Pa. House advances bill to make more COVID-19 data publicly available

The legislation would amend a 1950s-era law that the Wolf administration has used to keep some records confidential

A GOP-backed bill that passed the Pennsylvania House of Representatives would make all state reports on COVID-19 and other diseases available to the public.
Katherine McAdoo/Unsplash.com

A bill that would make more state reports on COVID-19 and other diseases available to the public was passed by the Pennsylvania House of Representatives in a party-line vote Monday. 

The Republican-backed bill, sponsored by Bucks County's Rep. Craig Staats, would amend the 1950s-era Disease Prevention and Control Act to allow the public access to all state reports on diseases and any records of actions taken in response to those reports. 

The Disease Prevention and Control Act allows the health department to keep reports on infectious diseases confidential. 

In the initial days of the pandemic, former Health Secretary Dr. Rachel Levine cited it as a reason for withholding the number of COVID-19 tests the state was conducting and the number of cases in nursing homes – though that information was later made public. 

But Spotlight PA reported in August 2020 that the Wolf administration was still using the law to prevent public access to other COVID-19 data and documents. 

Republicans say the bill would provide a greater scope of COVID-19's spread, helping people make good health decisions and providing insight on how to respond to future pandemics, the Pennsylvania Capital Star reported. For instance, the bill would make reports and records associated with the state's school mask mandate, like the vaccination and infection rates by school district, subject to the state's Right to Know Law.

Democrats have argued that it could produce information that invades people's privacy.
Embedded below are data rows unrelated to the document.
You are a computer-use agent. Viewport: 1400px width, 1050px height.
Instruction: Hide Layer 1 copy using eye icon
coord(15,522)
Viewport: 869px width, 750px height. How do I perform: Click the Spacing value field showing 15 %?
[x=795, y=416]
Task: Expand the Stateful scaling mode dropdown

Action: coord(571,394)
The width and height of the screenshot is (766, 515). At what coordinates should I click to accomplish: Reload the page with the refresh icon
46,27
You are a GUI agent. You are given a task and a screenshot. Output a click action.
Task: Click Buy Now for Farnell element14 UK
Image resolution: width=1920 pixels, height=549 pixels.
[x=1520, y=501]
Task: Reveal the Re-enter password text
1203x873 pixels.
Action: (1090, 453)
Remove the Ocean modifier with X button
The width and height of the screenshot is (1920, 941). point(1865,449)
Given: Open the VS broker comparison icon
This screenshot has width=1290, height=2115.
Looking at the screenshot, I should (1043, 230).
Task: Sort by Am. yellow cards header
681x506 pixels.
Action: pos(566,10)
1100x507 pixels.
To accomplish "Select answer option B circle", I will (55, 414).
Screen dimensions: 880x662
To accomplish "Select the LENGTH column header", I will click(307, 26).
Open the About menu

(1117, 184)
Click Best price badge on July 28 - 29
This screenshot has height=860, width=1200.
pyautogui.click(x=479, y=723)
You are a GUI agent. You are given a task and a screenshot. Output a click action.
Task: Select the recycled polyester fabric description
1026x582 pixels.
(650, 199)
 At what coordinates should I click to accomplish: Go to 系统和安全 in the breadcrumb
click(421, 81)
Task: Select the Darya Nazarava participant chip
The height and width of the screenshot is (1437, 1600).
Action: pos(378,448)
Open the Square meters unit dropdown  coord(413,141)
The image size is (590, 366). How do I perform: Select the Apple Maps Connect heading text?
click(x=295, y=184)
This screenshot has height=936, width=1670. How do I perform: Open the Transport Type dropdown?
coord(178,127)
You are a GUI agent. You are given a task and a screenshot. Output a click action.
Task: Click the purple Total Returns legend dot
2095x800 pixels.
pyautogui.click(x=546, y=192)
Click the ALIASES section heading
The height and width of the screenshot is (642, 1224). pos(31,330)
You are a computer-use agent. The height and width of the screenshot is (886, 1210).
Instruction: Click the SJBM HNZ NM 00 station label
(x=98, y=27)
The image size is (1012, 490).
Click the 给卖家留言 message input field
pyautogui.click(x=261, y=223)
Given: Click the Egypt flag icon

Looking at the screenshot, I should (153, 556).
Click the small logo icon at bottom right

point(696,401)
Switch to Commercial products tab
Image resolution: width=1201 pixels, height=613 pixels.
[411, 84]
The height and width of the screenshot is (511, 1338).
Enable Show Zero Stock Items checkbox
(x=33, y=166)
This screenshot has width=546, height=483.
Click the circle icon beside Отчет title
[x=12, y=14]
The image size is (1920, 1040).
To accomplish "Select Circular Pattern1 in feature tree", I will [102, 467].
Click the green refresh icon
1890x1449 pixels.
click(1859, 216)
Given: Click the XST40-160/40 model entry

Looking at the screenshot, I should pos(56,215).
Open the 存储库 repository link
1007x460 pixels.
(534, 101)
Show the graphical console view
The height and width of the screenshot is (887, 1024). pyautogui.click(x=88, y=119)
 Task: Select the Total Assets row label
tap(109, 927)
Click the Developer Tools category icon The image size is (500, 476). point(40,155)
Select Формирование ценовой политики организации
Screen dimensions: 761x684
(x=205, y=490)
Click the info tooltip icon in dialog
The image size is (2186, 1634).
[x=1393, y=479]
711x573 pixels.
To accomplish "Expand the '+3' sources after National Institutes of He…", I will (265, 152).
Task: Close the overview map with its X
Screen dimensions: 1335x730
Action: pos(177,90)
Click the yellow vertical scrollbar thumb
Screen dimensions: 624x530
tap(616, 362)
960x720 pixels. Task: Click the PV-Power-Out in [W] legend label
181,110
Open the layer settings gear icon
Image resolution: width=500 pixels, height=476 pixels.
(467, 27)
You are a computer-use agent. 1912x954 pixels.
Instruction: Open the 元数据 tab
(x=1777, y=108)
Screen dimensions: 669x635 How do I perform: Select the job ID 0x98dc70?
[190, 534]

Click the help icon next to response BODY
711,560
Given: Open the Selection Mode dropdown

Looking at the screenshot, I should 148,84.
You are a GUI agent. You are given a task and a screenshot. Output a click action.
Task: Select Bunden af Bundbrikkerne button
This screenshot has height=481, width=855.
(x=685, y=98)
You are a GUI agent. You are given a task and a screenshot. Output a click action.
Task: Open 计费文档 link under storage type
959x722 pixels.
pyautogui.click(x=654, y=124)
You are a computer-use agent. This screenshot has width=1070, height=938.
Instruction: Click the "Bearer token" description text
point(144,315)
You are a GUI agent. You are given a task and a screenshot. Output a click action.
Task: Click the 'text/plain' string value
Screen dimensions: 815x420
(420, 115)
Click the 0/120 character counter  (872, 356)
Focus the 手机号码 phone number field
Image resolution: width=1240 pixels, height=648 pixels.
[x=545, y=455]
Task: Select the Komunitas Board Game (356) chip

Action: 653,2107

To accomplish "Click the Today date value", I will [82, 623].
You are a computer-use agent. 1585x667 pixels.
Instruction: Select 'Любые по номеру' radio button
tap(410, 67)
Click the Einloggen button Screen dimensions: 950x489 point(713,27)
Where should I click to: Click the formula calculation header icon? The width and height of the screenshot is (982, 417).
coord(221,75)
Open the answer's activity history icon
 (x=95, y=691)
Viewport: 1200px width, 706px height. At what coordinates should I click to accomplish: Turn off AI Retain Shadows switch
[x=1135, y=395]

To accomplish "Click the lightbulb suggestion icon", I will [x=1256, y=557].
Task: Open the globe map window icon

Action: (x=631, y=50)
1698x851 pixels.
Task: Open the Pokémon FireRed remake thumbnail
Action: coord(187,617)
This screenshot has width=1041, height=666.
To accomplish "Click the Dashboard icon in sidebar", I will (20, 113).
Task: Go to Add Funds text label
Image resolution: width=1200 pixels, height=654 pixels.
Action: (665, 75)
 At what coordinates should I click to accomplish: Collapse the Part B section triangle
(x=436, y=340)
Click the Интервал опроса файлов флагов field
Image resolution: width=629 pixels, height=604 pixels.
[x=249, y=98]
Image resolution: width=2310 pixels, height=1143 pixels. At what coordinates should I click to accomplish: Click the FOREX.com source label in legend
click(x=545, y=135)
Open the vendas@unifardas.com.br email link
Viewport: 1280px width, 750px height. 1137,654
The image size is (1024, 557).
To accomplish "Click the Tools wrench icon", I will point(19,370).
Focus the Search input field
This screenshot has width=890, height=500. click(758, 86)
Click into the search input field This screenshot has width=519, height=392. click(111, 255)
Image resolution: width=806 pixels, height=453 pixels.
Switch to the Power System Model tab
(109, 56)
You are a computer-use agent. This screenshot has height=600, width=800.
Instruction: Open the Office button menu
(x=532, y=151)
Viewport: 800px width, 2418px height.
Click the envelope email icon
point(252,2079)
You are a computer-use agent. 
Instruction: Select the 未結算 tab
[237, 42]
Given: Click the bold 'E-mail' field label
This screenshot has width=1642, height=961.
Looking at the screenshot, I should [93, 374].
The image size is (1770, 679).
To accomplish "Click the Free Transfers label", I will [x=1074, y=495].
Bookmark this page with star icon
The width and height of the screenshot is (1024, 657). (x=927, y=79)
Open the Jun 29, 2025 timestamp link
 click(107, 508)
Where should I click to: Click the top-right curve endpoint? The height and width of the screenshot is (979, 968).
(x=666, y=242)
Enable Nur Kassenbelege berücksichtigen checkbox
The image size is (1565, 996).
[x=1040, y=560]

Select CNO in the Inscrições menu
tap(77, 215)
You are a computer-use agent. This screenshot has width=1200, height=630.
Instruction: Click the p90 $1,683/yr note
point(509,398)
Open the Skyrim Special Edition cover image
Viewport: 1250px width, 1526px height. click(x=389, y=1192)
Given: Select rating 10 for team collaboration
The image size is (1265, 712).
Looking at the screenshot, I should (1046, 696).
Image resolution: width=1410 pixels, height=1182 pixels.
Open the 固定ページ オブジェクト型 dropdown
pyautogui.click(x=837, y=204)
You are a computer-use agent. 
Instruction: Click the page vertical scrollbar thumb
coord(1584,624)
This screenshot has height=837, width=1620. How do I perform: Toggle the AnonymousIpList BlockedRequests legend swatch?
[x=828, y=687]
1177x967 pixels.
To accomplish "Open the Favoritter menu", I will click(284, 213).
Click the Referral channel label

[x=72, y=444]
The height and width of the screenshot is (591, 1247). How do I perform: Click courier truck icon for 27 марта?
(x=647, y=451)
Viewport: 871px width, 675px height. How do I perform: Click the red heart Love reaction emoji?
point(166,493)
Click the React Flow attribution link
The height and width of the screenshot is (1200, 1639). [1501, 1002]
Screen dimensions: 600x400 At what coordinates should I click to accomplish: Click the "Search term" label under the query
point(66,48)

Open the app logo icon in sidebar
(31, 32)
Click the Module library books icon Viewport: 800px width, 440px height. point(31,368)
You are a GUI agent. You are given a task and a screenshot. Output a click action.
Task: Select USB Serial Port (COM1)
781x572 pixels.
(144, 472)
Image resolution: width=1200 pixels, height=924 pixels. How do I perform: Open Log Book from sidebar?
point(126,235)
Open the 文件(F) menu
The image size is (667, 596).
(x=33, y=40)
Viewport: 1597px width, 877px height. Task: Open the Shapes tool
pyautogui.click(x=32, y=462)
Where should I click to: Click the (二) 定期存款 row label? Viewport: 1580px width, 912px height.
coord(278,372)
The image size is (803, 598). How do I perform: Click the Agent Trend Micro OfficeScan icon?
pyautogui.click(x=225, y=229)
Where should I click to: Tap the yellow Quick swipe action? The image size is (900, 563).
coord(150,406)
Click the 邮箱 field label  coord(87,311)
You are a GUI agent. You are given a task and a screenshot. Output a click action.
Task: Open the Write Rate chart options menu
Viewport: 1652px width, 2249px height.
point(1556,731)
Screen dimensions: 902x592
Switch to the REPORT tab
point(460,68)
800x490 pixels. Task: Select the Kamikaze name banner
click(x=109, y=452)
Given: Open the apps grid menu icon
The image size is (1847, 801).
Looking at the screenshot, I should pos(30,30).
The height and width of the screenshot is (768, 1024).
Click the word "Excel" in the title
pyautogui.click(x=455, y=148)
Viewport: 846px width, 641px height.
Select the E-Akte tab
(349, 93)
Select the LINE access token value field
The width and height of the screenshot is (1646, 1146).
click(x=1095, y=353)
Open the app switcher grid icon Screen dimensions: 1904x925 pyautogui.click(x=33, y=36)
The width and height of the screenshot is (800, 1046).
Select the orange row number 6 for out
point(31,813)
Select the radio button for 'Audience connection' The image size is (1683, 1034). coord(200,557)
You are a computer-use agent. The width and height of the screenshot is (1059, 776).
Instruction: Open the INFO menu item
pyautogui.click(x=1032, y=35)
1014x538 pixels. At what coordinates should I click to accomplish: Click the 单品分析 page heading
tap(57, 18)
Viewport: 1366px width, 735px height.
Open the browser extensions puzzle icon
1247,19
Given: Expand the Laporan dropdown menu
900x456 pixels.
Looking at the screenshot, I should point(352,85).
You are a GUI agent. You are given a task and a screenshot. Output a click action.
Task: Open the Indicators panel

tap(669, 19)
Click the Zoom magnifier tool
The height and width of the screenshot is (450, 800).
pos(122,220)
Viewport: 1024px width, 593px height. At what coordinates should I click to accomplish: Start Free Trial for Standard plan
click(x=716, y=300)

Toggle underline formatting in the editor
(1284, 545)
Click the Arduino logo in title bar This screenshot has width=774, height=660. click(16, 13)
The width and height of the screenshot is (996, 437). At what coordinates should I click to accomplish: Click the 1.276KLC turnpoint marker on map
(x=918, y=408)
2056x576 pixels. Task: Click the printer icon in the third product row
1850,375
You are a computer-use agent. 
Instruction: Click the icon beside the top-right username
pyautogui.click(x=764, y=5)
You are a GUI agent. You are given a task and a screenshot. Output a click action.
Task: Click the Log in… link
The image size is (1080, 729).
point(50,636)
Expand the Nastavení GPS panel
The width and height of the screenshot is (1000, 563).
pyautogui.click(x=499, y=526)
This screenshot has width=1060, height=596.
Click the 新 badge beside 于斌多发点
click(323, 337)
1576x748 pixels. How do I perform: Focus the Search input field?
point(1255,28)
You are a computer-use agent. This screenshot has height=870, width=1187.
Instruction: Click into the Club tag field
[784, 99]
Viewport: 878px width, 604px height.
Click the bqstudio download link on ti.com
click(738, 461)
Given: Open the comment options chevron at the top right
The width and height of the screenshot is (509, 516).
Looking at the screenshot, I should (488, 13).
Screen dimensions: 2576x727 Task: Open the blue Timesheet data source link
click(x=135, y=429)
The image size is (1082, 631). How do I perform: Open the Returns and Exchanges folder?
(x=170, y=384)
Lyndsay Kensinger, a spokesperson for Wolf, said the governor opposes the bill.

"Sadly, this is yet another political attack on public health thinly veiled as a transparency effort when our mutual focus should be on improving our vaccination rate in all parts of Pennsylvania," Kensinger told the Capital Star.

Rep. Malcolm Kenyata, a Philadelphia Democrat, said during the floor debate that it wasn't clear what the legislation would do, NBC10 reported.

"I don't have confidence or comfort moving forward with this without more conversation about what this does," Kenyatta said.

The health department already publishes daily COVID-19 cases totals and updates its data dashboard, which provides information on testing, hospital capacity and vaccination rates by county.

Rep. Jessica Benham, a Democrat from Allegheny County, said Pennsylvania would be the only state to subject such data to right-to-know laws in this way.

"Voting no on HB1893, which repeals the "Confidentiality of Reports and Records" of the Disease Prevention and Control Law to allow Pennsylvanians' health info data and reports to be subject to Right to Know laws," Benham tweeted.

The legislation is the latest fight between Republicans and Democrats over the Wolf administration's response to the coronavirus pandemic. 

In May, voters approved a Republican-backed ballot measure to restrict disaster declarations to 21 days and allow the General Assembly to extend or end them by a majority vote. The GOP-led legislature promptly ended Wolf's disaster declaration in June.